The New O(1) Scheduler in Linux 2

The O(1) scheduler in Linux 2.6

The new scheduler has one runqueue per processor.

Address two big issues: multiprocessor scalability and CPU affinity.

A runqueue per-processor eliminates the need to serialize one global runqueue and eliminates waiting for the scheduler: Multiple processors can now execute the scheduler concurrently, each on their own local queue.

One runqueue per processor naturally improved CPU affinity

Because runqueues are local to each processor, an interrupted task will resume on the same processor it was running on before the interruption, and any performance improvement realized by local processor and memory caches is maintained.

To avoid the problem of imbalance, the scheduler will, when appropriate, migrate processes between CPUs to balance the workload. This migration is now, however, the exception rather than the rule.

Scheduler O(n) issue

Moving to multiple queues does not in itself solve the O(n) scalability issue.
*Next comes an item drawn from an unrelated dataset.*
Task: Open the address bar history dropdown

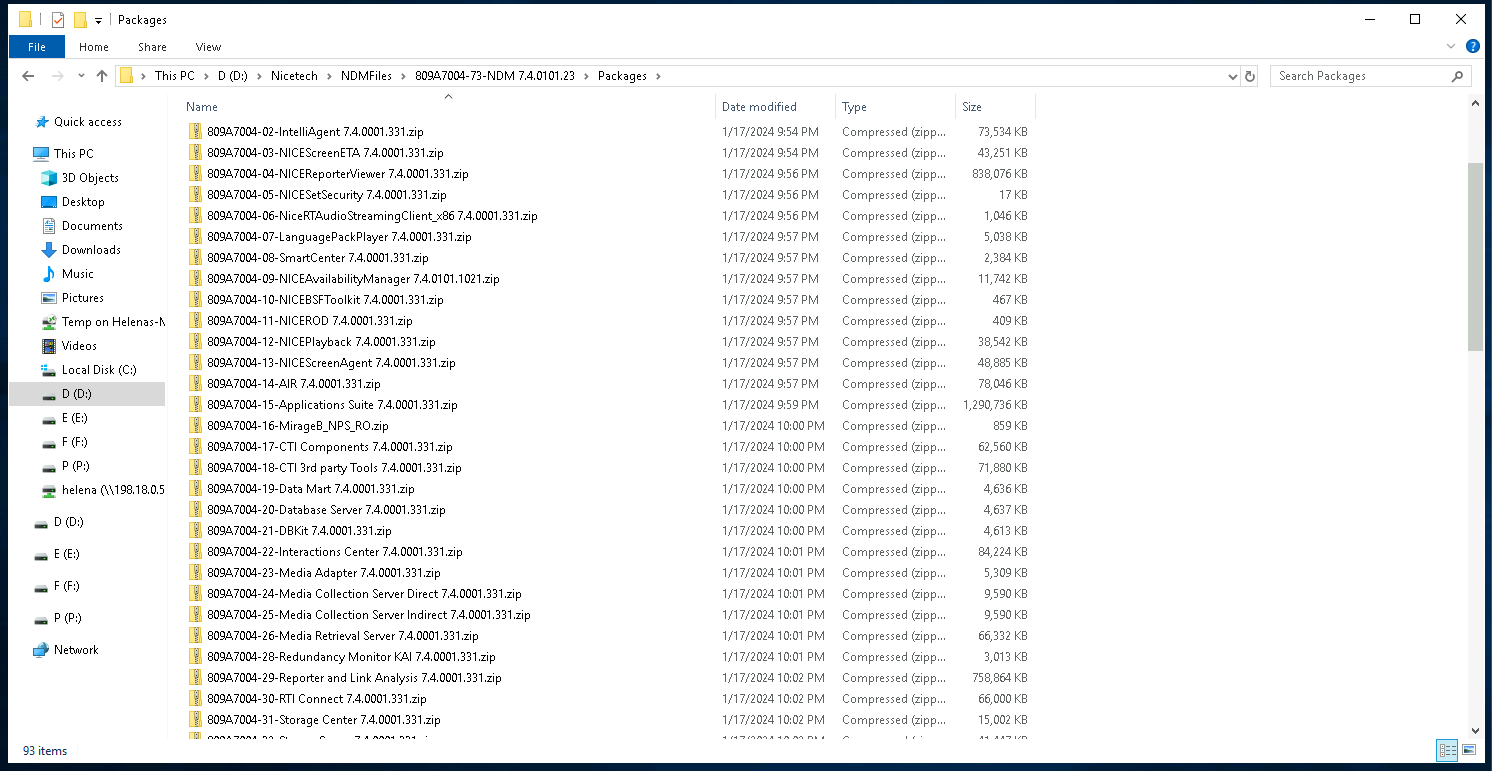Action: click(x=1232, y=76)
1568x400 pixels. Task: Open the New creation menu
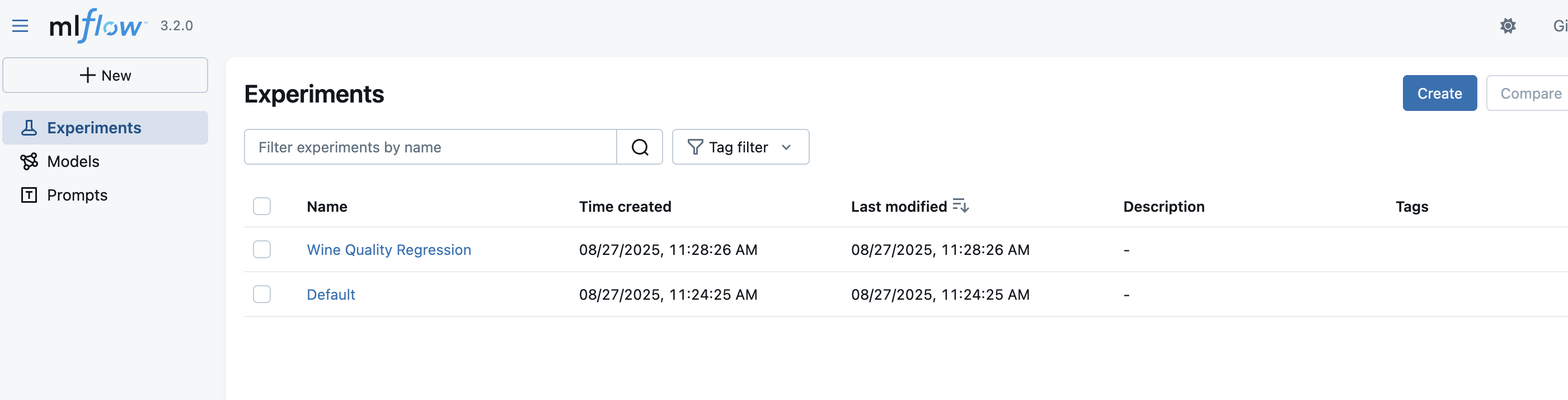[105, 75]
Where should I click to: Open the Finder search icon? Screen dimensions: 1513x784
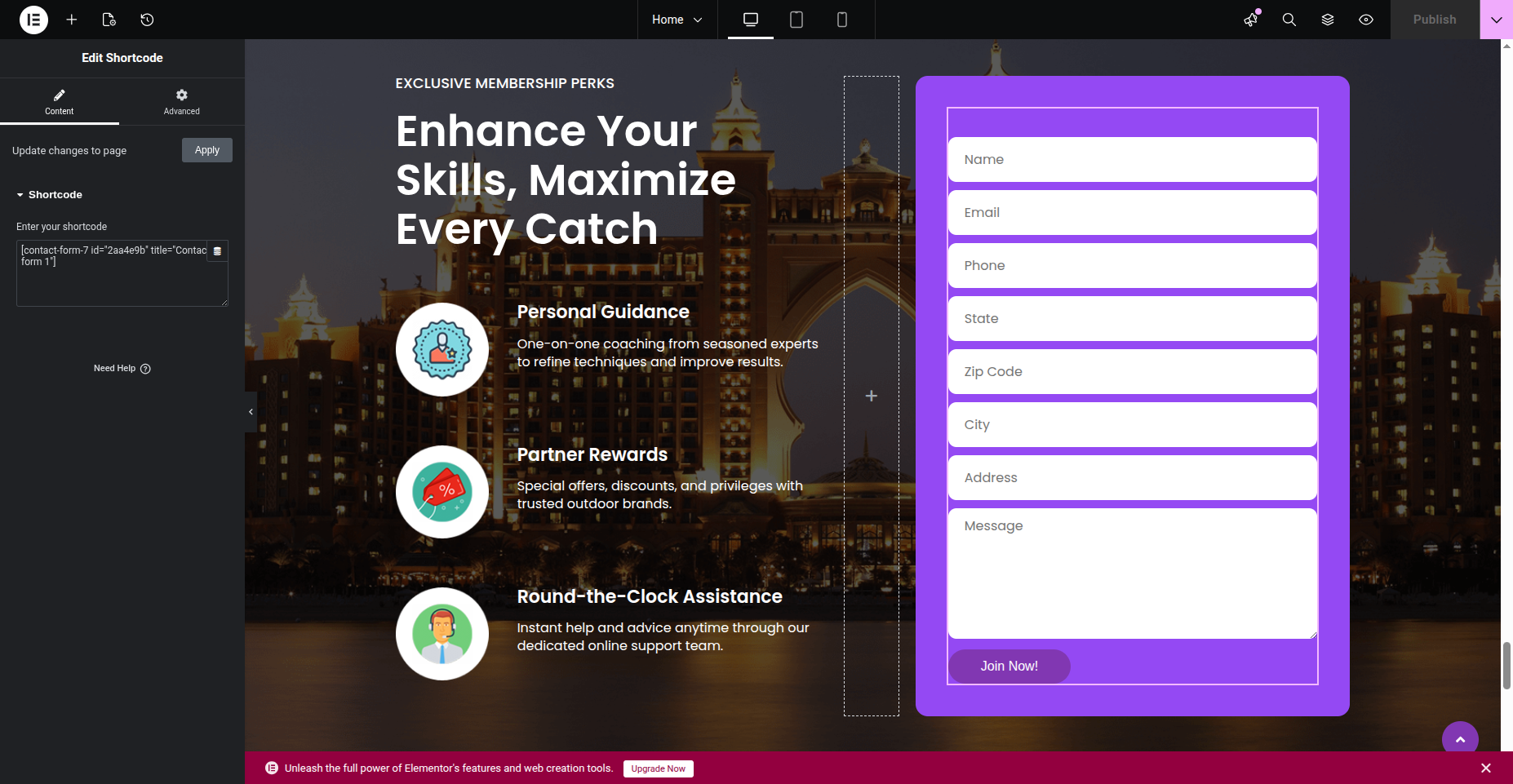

The runqueues for each processor still grow linearly with the number of tasks in the system and, even if nothing else has changed, the scheduler still has to scan all n entries, and the O(n) behavior would still occur (albeit now divided across available CPUs).

New O(1) Scheduler

It implements a priority-based array of task entries that enables the highest-priority task to be found quickly (by using a priority bitmap with a fast instruction).

It eliminates the recalculation of priorities and timeslices by maintaining two queues: an active queue and an expired queue.

It recalculates the timeslice of an expired task before it places it on the expired queue. When all the tasks expire, the scheduler simply needs to swap the active and expired queue pointers and schedule the next task.

Long scans of runqueues are, thus, eliminated.

This process takes the same amount of processing, irrespective of the number of tasks in the system. It no longer depends on the value of n, but is a fixed constant. In the same notation, this constant behavior is designated as O(1), and the new scheduler is often referred to as the “O(1) scheduler.”

For responsiveness, the kernel 2.6 is now pre-emptible

Higher priority task can now interrupt the lower-priority task even during the processing of a system call. The high-priority task can, therefore, get control of the CPU faster than was previously possible and deliver more responsive service for time-critical tasks.